- Born: July 21, 1999 (age 25) Quebec City, Quebec

Team
- Curling club: Saville Community Sports Centre, Edmonton, AB
- Skip: Ryan Jacques
- Third: Desmond Young
- Second: Andrew Gittis
- Lead: Gabriel Dyck

Curling career
- Member Association: Alberta
- Top CTRS ranking: 25th (2021–22)

= Gabriel Dyck =

Canadian curler (born 1999)

Gabriel Dyck (born July 21, 1999) is a Canadian curler from Edmonton, Alberta. He is currently the lead of the Alberta Golden Bears men's curling team in university curling and on the World Curling Tour.

==Curling career==
Dyck won two provincial U18 championships, in 2016 and 2018. Dyck played second along with Ryan Jacques, Zachary Pawliuk, and Michael Henricks at the 2016 U18 International Curling Championships in Edmonton, AB. Dyck, at second, again represented Alberta at the 2018 Canadian U18 Championships in St. Andrews, New Brunswick along with Ryan Jacques, Dustin Mikush and Michael Henricks. Team Alberta earned a spot in the final by defeating defending U18 national champion, Northern Ontario, skipped by Jacob Horgan. Alberta earned the silver medal, losing to Nova Scotia, skipped by Graeme Weagle. Dyck was awarded the Fair Play Award, voted on by the event officials, at the Championship.

Dyck won two Alberta Junior Curling titles in 2019 and 2020, playing lead. Dyck, Jacob Libbus, Dustin Mikush and Desmond Young represented Alberta at the Canadian Junior Curling Championships in Prince Albert, Saskatchewan in 2019, finishing 5th overall. Dyck again represented Alberta at the Canadian Junior Curling Championships in Langley, British Columbia in 2020 with teammates Andrew Gittis, Desmond Young and Ryan Jacques, finishing 4th overall.
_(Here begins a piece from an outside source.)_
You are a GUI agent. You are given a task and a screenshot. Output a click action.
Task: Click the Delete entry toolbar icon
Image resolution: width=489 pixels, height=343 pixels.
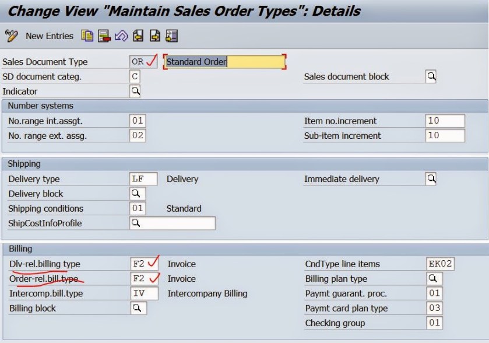[x=104, y=36]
With their 4th-place finish at the 2020 Canadian Juniors, Dyck and teammates Jacques and Young were selected alongside Newfoundland players Ryan McNeil Lamswood and Joel Krats to represent Canada at the 2021 World Junior Curling Championships in Beijing, China. The COVID-19 pandemic would see the event cancelled.

Dyck has played lead for the University of Alberta Golden Bears since 2019. In his two appearances at the CanWest Curling Championships, in 2022 & 2023, Dyck and teammates went undefeated earning gold both times. Dyck won the All Star Lead award at both his appearances.
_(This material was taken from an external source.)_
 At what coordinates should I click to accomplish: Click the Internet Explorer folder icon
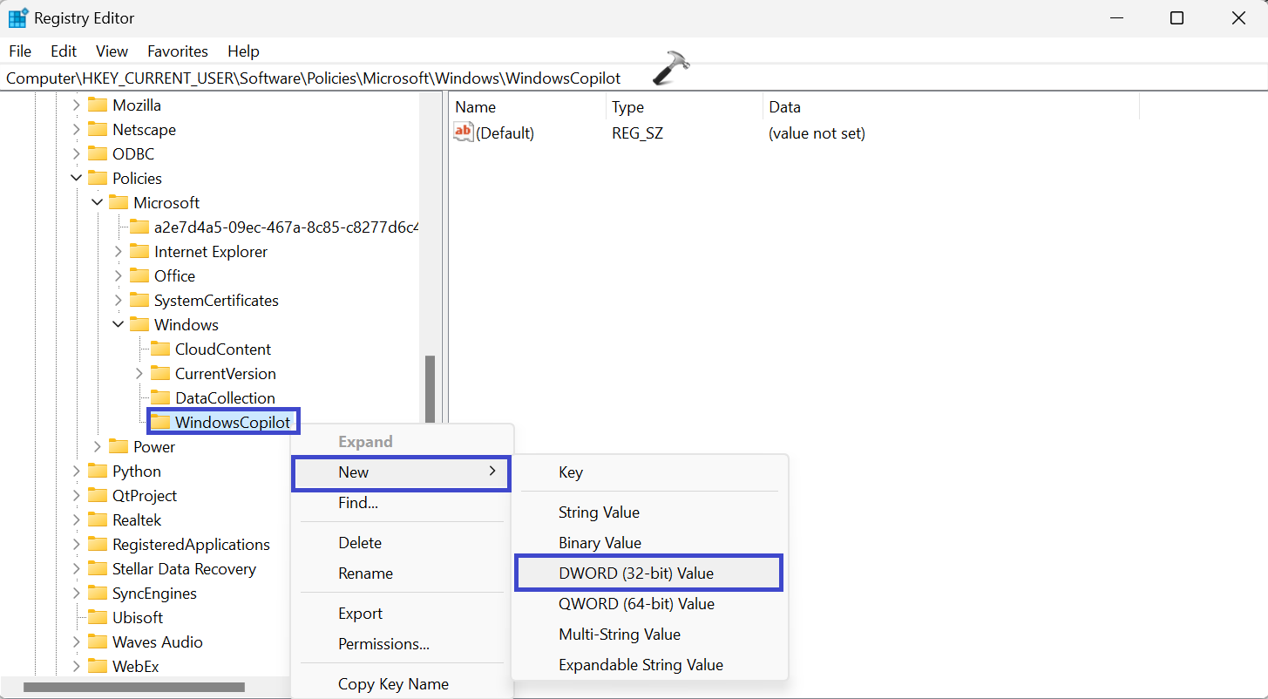pos(139,252)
As a result of his 2022 All Star Lead award, Dyck was named University of Alberta Athlete of the Week in February 2022.

Dyck is a 2020-2021 For the Love of Curling Scholarship recipient

Dyck is a two-time, 2020-2021 & 2021-2022?, U-SPORTS Academic All-Canadian (AAC) recognizing varsity athletes who maintain a 3.2 GPA average while competing.

Dyck has been playing on the World Curling Tour since 2017. Dyck and teammates Andrew Gittis, Desmond Young and Ryan Jacques won their first WCT event at the 2020 McKee Homes Fall Curling Classic. They also won the 2021 Vesta Energy Curling Classic in Red Deer, Alberta defeating Colton Flasch in the final.

Dyck played in his first Grand Slam event with teammates Andrew Gittis, Desmond Young and Ryan Jacques at the 2022 Kioti Tractor Champions Cup Grand Slam Players Championship in Olds, Alberta, earning one win against team Karsten Sturmay.

Dyck and teammates Gittis, Young and Jacques narrowly missed playoffs at the 2023 Boston Pizza Cup Alberta Men's Provincial Curling Championships at the Enoch Cree Nation, Alberta.

Dyck was awarded the Bo Davidiuk award for sweeping prowess, team support and sportsmanship, voted on by the players, at the 2023 Boston Pizza Cup.

Dyck coached the University of Alberta mixed doubles curling team of Emma Wiens/Andrew Nowell through the 2022–2023 season.

Dyck is a University of Alberta graduate student and coaches in the University of Alberta's junior curling development program.